Most people who hop bonuses regularly keep one stable bank account as the home for their salary and main Direct Debits, then use a second "hopping" account that they cycle through different providers. This avoids the disruption of moving everything every few months and keeps your credit file looking stable for any major borrowing decisions.
Most banks block you from claiming the same incentive twice and many block claims if you have ever held an account with them or with their group. Lloyds, Halifax and Bank of Scotland share a banking group; if you claimed a Halifax bonus in 2024, you cannot claim a Lloyds bonus in 2025. The same applies across NatWest, Royal Bank of Scotland and Ulster Bank. Keep a simple list of which banks you have used and when.
Each switch involves a hard credit search, which can drop your score by 5-25 points and stays visible for 12 months. If you are planning to apply for a mortgage or large personal loan, stop hopping at least three months before the application. The credit search effect itself fades quickly, but underwriters look unfavourably on a recent pattern of multiple new accounts being opened. Our guide on how to improve your credit score in 12 months explains the wider context of how lenders read your file.

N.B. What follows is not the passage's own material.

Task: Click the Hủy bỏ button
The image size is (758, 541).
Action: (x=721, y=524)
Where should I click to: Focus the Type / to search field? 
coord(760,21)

How much bonus-hopping can actually earn
A patient hopper switching three or four times a year typically captures £500-£1,000 in incentives annually. The maximum is closer to £1,200-£1,500, achieved by people who track all the qualifying conditions carefully and never miss a deadline. The work involved is real but modest: roughly 30-60 minutes of admin per switch. For most people, the simpler approach is to switch once or twice when an offer genuinely suits them, rather than treating it as an income stream.